The good news is that image spam continues to subside, now averaging 14.5% of all spam e-mails in June, down from 27% and 37% in the months of April and March respectively, Symantec reported Monday in its July monthly State of Spam report. At its peak in January, image spam accounted for more than half of all spam. The bad news is that this doesn't mean that image spam is going away, as Symantec is seeing an increase in new spam techniques that reference spam images in different ways.

Image spam uses a graphic embedded in or attached to an e-mail, rather than regular text, because it makes it harder for anti-spam software to detect words that generally send up red flags that the message is a piece of spam.

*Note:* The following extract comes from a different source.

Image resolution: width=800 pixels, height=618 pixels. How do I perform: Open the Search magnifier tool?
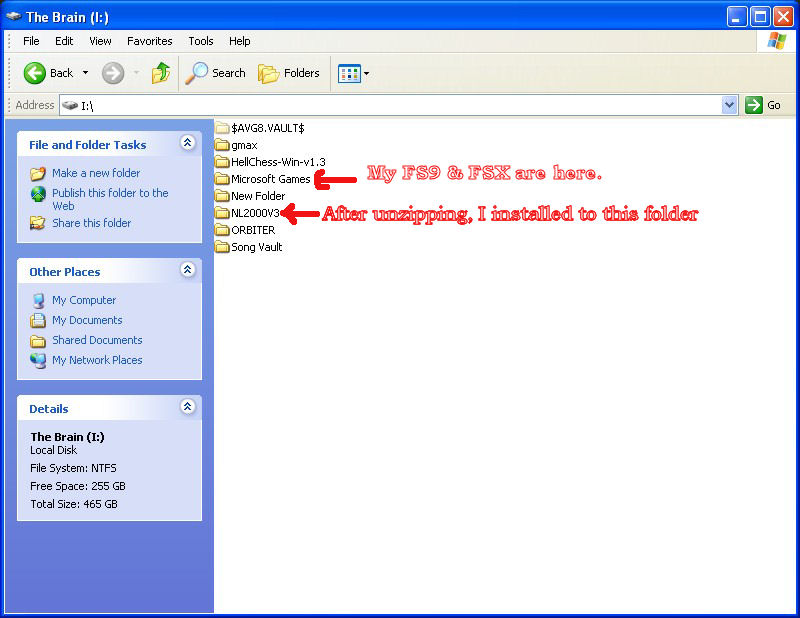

Image spammers have started an emerging trend known as PDF image spam, which Symantec has seen in two variations. The first is an e-mail with a PDF attachment that appears to be a legitimate stock newsletter. "The newsletter looks professional and does not contain any noise or distortions which would normally be associated with image spam," Symantec reported.

In the second variant, the PDF attached to the e-mail contains a stock spam image, similar to image spam attacks focusing on stocks. The goal is to evade anti-spam filters that depend on being able to read the text of a message, Symantec reported. This variant of PDF image spam was targeted to over 30 million end users in just 10 days, between June 17th and 27th.

But the PDF image spam was just one of a litany of creative attempts to fool e-mail users into downloading malware or visiting phishing sites. Another popular scam played on the get-rich-quick instinct in e-mail users, offering them a phone number to call in order to access a lump sum of money with seemingly no strings attached. This spam e-mail was targeted to more than 32 million end users between June 7th and 27th.

Product e-mail attacks, at 26% of all spam measured by messages passing through the Symantec Probe Network, are the most prevalent type of junk e-mail, offering or advertising general goods and services. Financial e-mail attacks make up 21% of spam volume and contain references or offers related to money, the stock market, or other financial "opportunities." Sixteen percent of spam consists of Internet e-mail attacks that offer or advertise Internet or computer-related products and services.

Spam has become such a scourge to e-mail users that Google said Monday that it's going to plunk down $625 million to buy Postini, a provider of e-mail security services.